Facciamo una festa! Finger food, candele profumate, gente potabile, e l'elettronica di The Field in sottofondo. La sua è un'ambient techno che non dà fastidio, piacevole nelle sonorità e intrigante nella ritmica, con quel tanto che basta di campionamenti vocali. Così si presenta il disco di debutto (marzo 2007) di The Field, alias del musicista svedese Axel Willner: "From Here We Go Sublime", un titolo che è tutto un programma, come vedremo.
Dieci tracce, 66 minuti di musica a metà strada tra minimal techno e microhouse. Con una caratteristica: la ripetizione pressoché costante delle (micro)strutture che stanno alla base di ciascun pezzo. Fino a conclusione dello stesso, il che significa che l'obiettivo a cui vogliono arrivare questi brani, durata media tra i 5 e i 7 minuti, è generare nell'ascoltatore uno stato sospensivo e incantatorio: di trance, se volete.

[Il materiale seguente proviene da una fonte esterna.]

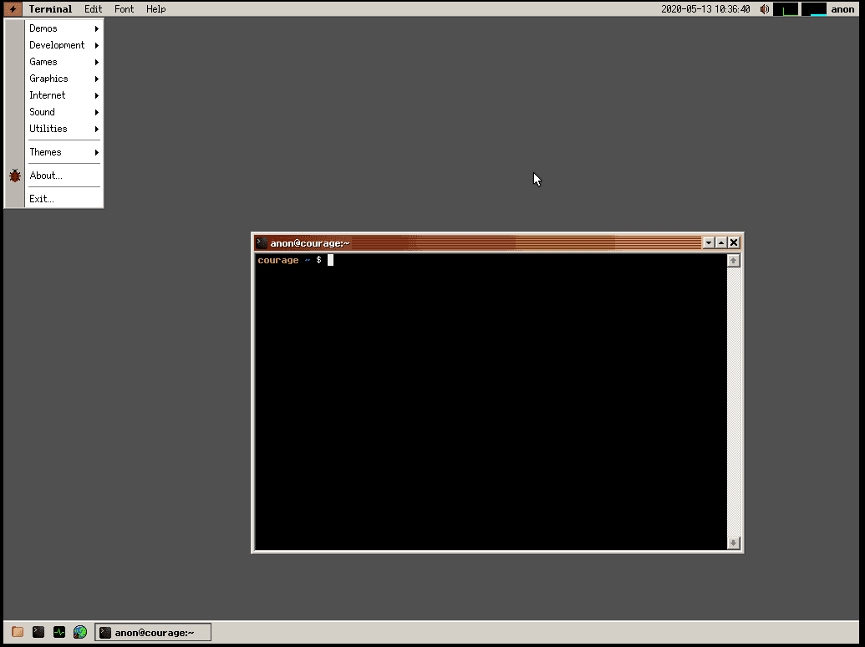Click the system menu icon in the top-left corner
The width and height of the screenshot is (865, 647).
coord(13,9)
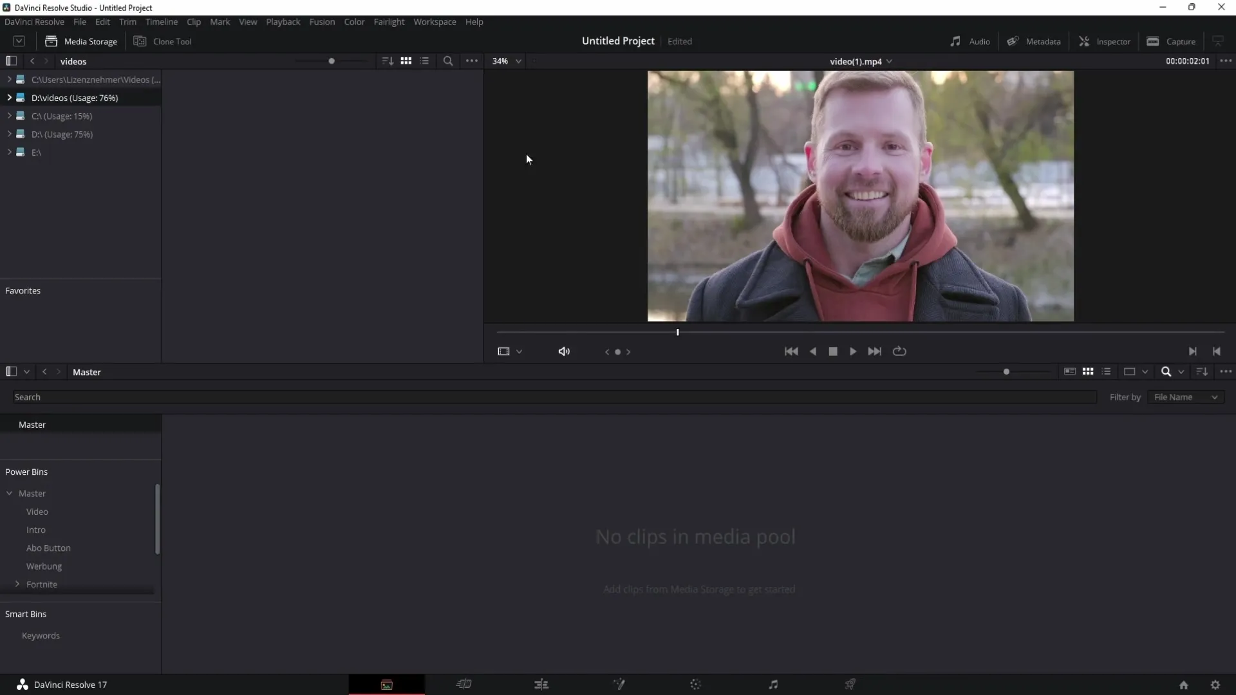The width and height of the screenshot is (1236, 695).
Task: Open the Color menu in the menu bar
Action: 354,21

Una tecnica di lenta ripetizione molto diversa da quella impiegata ad esempio nel minimalismo americano, più convulso e labirintico. Paragonabile piuttosto, facendo un parallelo con la danza, alle cerimonie dei dervisci rotanti, i danzatori turchi che girano per ore su se stessi alla ricerca dell'estasi. O del sublime, nel caso di The Field, di quella condizione cioè che sta sub limen, sotto la soglia della coscienza.
Ci riesce, il nostro Axel, in "A Paw In My Face", in cui campiona un frammento di qualcosa che non c'entra niente con tutto questo discorso, cioè una canzone di Lionel Richie, ripetendo tre note di chitarra ad libitum per svelare solo nel finale il riff completo. Oppure in "The Little Heart Beats So Fast", dove un gorgogliante synth bass ricorda certe atmosfere disco anni '70, e viene accoppiato a un sample di frigida voce femminile che ripete monotona il suo refrain «aah aah aah». E così altrove nel disco.
Dunque "From Here We Go Sublime" potrebbe essere scambiato per una gradevole raccolta dance oriented: avvolgente nelle atmosfere e coinvolgente nei tempi sostenuti e nella ritmica marcata. Ma basta un ascolto appena attento per rendersi conto che c'è ben altro sotto. Stando così le cose, dobbiamo accantonare questo lavoro duranti i ritrovi con gli amici per riservargli un posto speciale in occasione di un ascolto privato, fatto di concentrazione e raccoglimento.
Deciso allora: si cambia musica. Ma la festa la facciamo lo stesso, ok?